On Mon, Jan 31, 2011 at 11:18 AM, David Gerard
<dgerard(a)gmail.com> wrote:
On 31 January 2011 15:30, Charles Matthews
<charles.r.matthews(a)ntlworld.com> wrote:
I have stated my views on site politics on this
list not so long ago.
Basically the "reform" party comes over as the "complacent" party as
far
as the gender gap is concerned (sadly). So I'd like to see people
standing for ArbCom being asked what they intend to do about it.

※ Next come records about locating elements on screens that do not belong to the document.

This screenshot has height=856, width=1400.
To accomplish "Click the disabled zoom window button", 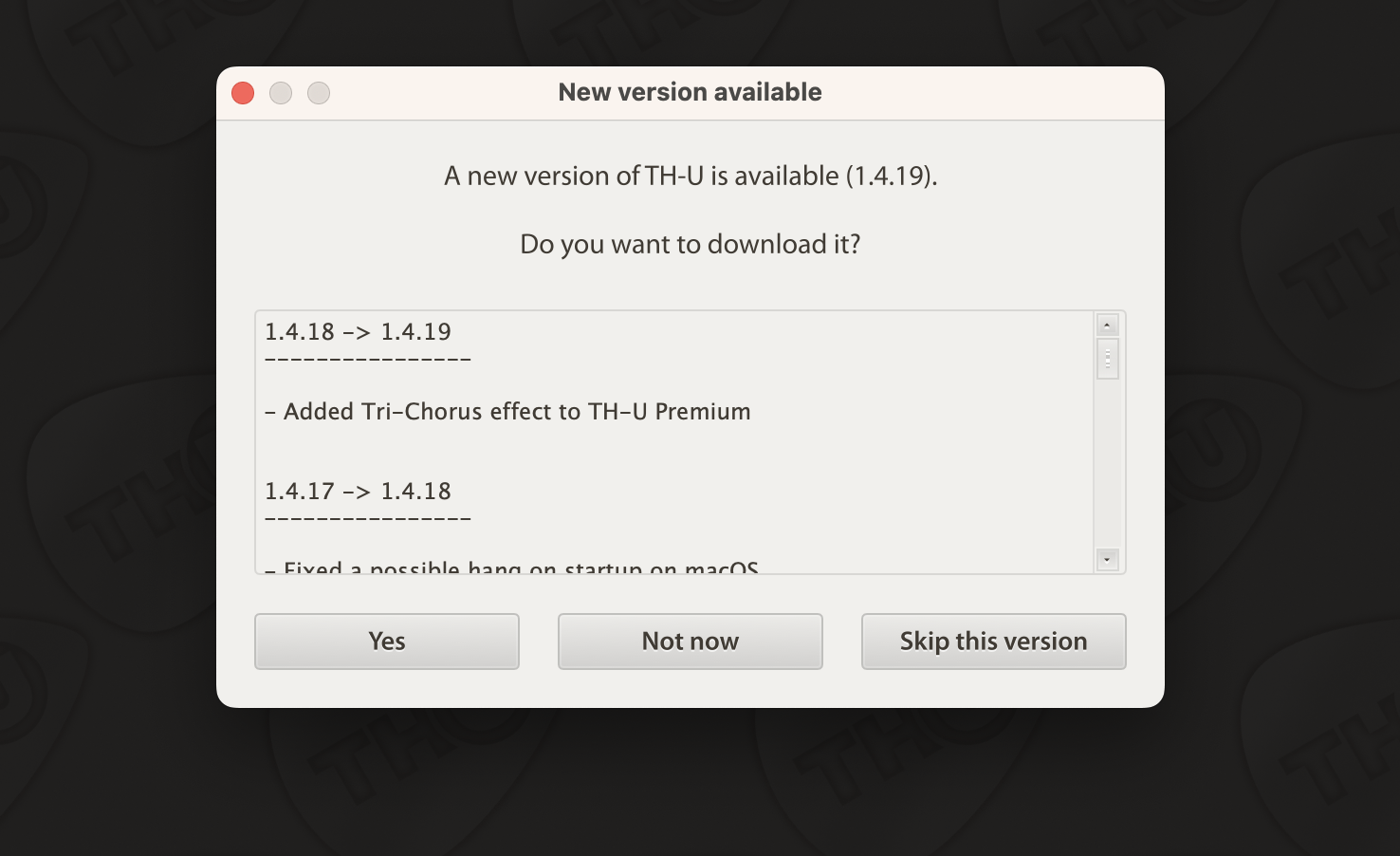I will pos(319,93).
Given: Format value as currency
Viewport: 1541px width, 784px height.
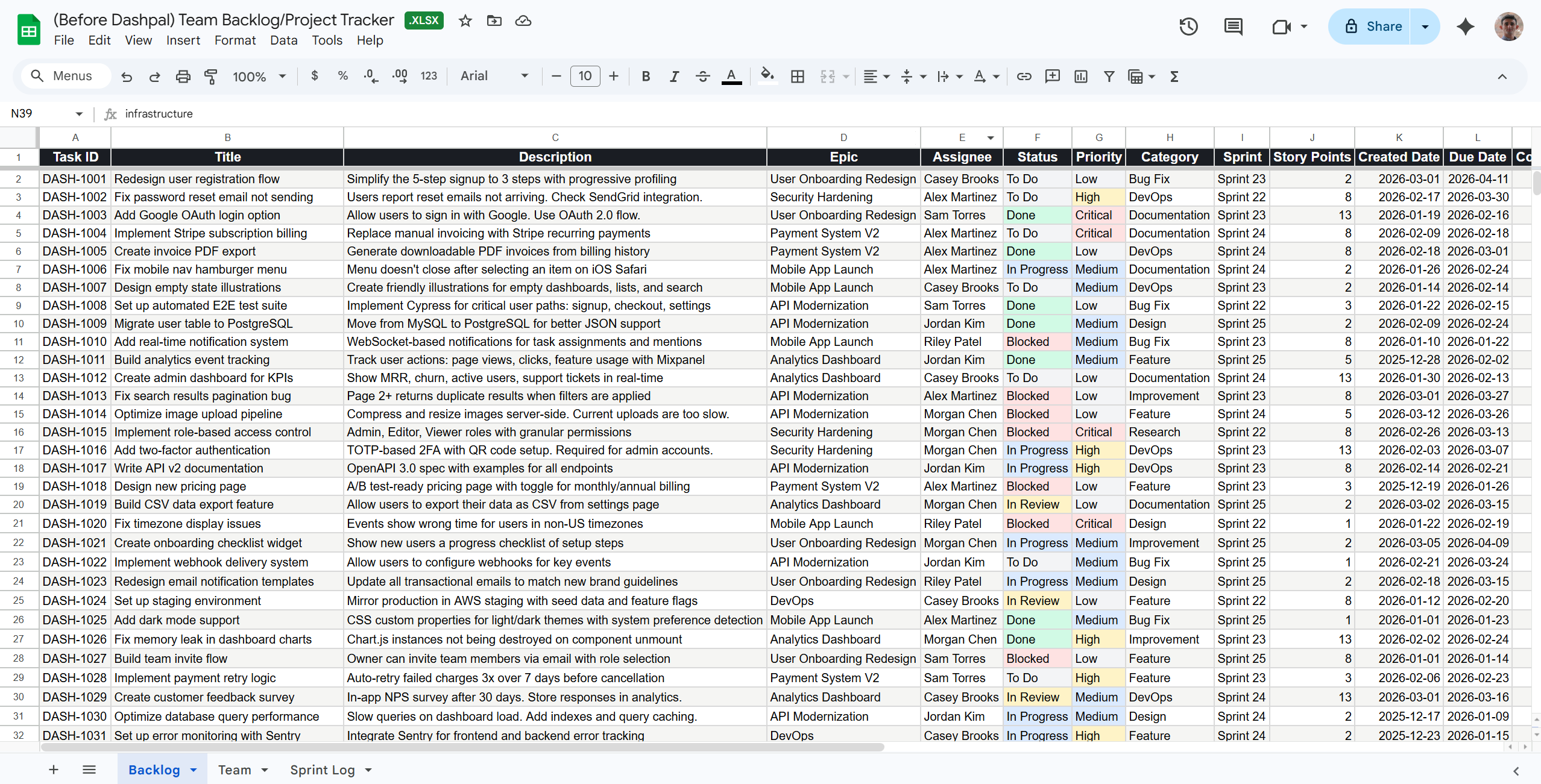Looking at the screenshot, I should [x=315, y=76].
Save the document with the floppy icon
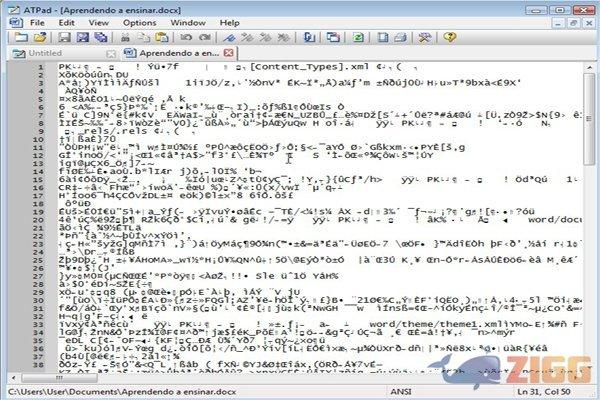The image size is (600, 400). 63,37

It's January. ArbCom could start enforcing civility amongst admins
now, bring it off successfully and have huge success to talk about by
voting in December.
(I outlined a version of this to FT2 and Chase Me Ladies at the 10th
Anniversary bash and neither shrieked in horror. A complaints
procedure would be a crank magnet. Keep it to "going forward", nothing
past; require asking the admin nicely first; vexatious complainants
told to go away after. Admin behaviour will rapidly modify as they'll
do *ANYTHING* to keep the bit. Admins get more crap than they deserve
from the querulous, but this is hardly an onerous proposal. Anyone
feel up to pushing it through? Arbcom could start this now based on
WP:NPA and WP:BITE as policies, but will probably prefer to get at
least a little explicit buy-in.)
- d.
They could but they won't; anyone on this list knows that it's been
tried before. Making admins the "civility police" as some folks like
to call them is too difficult a nut for the Wikipedia community to
crack. Either the admins are bad, the rules are bad, or the whole idea
is bad - many prominent, longtime 'pedians would argue all three are
true.
Nathan
Mores are an expression of community values; even the most vigorous
policing cannot succeed without community support. Wide participation in
a friendly atmosphere is better. Thus everyone needs to be friendly and
supportive if we are to maximize the value of our project.
It is not a matter of getting after bad apples but of being friendly and
supportive yourself in interactions with both new and established
editors, of focusing on encyclopedic issues, the work.